What is your role here?
I’m the Director of Residential Design. I tried to describe it to my mom, who has no idea what I do every day. But she loves classical music. So I said, the architect is like a conductor. We have our own artistry. We have a vision for how the whole orchestra is supposed to sound. We may or may not be able to play some of the instruments. But we’re in charge of making sure that everybody works together and that the sound that comes out is what we think in our head. That, I think, was the first time that she understood what I did.
When you were young, did you know you wanted to be an architect?
Yes. An architect visited our 3rd grade classroom and we drew floorplans of our homes – I was fascinated. I read books on how things go together and got Architectural Digest. I took architectural drafting when I was in high school, and then I went straight into an architecture program.

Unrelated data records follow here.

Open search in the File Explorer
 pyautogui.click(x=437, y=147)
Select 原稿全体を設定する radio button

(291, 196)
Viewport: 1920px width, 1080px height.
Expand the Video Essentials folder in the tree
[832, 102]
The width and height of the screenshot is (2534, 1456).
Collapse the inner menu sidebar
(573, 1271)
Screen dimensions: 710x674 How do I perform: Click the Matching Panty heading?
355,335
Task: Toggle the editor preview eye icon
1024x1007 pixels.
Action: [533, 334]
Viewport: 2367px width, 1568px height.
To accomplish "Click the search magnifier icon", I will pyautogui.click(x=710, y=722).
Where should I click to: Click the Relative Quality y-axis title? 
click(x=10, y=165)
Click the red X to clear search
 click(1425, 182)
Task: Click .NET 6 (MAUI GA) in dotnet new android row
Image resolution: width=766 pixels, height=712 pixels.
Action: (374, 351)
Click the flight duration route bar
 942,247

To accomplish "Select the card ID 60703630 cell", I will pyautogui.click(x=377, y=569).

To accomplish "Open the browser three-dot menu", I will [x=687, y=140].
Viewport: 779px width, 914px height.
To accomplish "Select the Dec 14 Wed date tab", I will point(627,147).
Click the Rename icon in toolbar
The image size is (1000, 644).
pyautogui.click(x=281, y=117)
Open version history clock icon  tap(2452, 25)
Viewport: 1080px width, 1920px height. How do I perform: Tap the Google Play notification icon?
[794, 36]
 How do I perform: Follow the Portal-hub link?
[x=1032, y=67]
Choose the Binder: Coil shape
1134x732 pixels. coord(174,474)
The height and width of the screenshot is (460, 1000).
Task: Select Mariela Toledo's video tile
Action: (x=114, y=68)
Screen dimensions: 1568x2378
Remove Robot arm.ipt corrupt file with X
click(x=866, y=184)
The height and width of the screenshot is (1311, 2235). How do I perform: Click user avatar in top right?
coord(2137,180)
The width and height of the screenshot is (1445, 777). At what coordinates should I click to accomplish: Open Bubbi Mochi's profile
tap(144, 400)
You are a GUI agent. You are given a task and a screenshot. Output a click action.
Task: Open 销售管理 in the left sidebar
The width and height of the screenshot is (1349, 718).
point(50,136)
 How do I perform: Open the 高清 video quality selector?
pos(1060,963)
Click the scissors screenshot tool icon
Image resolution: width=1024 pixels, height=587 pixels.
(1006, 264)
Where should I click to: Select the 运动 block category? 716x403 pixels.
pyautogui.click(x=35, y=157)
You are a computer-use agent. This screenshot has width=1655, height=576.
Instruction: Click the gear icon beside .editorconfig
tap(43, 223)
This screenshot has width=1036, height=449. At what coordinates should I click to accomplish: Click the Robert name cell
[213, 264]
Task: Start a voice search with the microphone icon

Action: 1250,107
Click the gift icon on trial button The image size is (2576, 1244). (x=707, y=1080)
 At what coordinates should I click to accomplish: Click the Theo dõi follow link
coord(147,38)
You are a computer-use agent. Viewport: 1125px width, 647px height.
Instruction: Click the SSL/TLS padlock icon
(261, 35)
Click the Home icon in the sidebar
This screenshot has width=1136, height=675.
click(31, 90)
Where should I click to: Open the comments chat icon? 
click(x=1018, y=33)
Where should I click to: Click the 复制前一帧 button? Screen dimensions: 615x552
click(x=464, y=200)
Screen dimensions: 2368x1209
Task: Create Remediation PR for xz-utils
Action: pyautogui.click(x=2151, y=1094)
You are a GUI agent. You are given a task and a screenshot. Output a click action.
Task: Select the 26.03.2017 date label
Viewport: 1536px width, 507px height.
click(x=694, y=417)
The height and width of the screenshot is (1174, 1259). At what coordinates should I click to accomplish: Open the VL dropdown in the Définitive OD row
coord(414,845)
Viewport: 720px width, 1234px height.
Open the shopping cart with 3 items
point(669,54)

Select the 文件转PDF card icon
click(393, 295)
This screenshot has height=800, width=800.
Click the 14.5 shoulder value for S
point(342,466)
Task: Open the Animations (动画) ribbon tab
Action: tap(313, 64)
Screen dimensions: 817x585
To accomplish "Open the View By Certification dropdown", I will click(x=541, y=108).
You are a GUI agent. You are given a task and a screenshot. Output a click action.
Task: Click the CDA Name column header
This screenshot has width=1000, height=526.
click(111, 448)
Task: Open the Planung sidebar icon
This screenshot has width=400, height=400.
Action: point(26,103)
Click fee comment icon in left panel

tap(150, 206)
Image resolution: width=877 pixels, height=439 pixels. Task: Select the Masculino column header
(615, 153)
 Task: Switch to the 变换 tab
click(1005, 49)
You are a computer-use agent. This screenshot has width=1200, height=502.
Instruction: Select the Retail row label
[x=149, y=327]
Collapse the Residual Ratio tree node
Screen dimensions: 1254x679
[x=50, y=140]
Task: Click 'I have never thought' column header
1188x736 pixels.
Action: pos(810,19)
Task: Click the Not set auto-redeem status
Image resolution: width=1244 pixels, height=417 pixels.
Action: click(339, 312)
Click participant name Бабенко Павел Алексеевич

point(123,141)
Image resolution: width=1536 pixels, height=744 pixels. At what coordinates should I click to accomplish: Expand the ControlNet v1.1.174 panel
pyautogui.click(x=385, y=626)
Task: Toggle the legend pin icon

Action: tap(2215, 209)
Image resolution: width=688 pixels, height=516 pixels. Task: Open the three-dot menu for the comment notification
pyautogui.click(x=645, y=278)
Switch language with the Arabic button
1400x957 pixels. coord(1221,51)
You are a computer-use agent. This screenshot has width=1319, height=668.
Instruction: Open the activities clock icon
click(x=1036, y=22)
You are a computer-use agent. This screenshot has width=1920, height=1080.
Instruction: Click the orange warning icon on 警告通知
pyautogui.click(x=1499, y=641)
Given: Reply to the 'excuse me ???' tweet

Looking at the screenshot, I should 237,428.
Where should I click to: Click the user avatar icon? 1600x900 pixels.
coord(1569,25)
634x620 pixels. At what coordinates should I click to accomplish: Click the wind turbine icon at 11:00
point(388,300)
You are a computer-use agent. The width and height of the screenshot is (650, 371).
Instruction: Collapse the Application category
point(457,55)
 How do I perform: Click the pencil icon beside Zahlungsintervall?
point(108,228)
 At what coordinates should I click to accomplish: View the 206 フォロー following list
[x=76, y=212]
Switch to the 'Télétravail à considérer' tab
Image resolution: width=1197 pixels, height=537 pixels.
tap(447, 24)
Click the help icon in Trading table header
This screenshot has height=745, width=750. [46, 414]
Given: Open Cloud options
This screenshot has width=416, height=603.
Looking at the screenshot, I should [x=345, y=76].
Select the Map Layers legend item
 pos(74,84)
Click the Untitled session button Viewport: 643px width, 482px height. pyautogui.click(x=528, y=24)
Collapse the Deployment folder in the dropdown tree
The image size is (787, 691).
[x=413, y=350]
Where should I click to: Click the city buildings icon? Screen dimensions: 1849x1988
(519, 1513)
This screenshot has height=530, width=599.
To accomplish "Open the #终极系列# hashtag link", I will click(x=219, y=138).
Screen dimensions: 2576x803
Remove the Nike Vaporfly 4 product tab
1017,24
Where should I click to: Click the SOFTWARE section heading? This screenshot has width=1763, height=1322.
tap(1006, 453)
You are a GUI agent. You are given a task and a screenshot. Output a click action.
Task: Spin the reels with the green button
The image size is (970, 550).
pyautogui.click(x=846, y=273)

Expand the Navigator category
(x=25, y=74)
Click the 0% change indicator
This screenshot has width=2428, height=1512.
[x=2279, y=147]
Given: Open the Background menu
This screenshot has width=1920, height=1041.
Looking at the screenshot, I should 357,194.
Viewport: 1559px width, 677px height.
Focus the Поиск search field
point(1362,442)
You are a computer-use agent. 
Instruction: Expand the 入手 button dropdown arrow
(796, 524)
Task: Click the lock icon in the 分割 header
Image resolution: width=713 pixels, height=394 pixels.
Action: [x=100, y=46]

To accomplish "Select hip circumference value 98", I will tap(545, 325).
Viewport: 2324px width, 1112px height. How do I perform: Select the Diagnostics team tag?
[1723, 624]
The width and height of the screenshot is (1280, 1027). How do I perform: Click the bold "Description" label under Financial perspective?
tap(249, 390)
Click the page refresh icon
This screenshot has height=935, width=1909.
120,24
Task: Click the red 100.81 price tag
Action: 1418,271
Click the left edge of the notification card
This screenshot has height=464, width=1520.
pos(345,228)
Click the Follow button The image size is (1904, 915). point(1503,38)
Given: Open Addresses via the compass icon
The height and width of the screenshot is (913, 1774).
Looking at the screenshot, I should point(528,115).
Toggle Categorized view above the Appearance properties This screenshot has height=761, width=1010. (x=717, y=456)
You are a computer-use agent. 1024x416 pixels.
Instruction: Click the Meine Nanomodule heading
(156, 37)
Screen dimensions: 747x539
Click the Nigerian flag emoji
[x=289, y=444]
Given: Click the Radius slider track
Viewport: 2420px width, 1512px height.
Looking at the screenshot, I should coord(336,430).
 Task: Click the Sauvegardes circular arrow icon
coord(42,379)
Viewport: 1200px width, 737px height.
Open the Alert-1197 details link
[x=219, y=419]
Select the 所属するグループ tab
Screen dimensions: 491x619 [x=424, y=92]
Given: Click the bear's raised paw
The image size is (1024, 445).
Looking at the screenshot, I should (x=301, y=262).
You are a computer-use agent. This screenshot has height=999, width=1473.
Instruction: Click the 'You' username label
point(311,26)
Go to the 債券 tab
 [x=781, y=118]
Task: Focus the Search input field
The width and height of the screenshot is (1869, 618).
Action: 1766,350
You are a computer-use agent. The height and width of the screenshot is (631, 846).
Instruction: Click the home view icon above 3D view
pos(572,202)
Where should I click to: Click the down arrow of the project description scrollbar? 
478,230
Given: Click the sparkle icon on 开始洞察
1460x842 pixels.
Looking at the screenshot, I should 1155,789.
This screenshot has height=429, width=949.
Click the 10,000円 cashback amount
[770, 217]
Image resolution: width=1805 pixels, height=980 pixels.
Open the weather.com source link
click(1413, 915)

Was there a seminal building that got you on this path?
My mom is Japanese so I spent a lot of time in Japan when I was younger. When I was three, she and I moved back there for three years. My grandmother lived out in the country and had a very old Japanese house. I remember hiding in the special futon closets and opening and closing shoji screens. So my initial understandings of my surrounding environment were very much Japanese.
Is there a pivotal building that was particularly inspirational?
There’s one in Tokyo that I actually haven’t seen. I started looking for it, but then I managed to get myself lost. It’s the Curtain Wall House by Shigeru Ban. If I could get a client to do something like that, that would be great.
Shanghai Dumpling King on Balboa. It’s super low end. There’s only really four things that I order from the menu, and the Shanghai dumplings are one of them. And then green beans and snow peas. I also like Nopa, even though it’s always packed. Happy hour at Bar Crudo is best happy hour in San Francisco. I have a favorite brunch place, but I’m not telling!
Passions outside work?
Art. I first went to see this art teacher when I was six. I took her classes until I graduated from high school. Every Saturday was spent in her studio with other kids, making stuff. She had a printing press in her basement. Everything that I know about art I pretty much learned from her.
How do you define great architecture?
Great architecture is timeless, but it also belongs to a place and time. If you look at Renaissance architecture, it’s obviously from a certain time. But it’s still beautiful 500 years later. So there has to be a relationship to its environment and its time.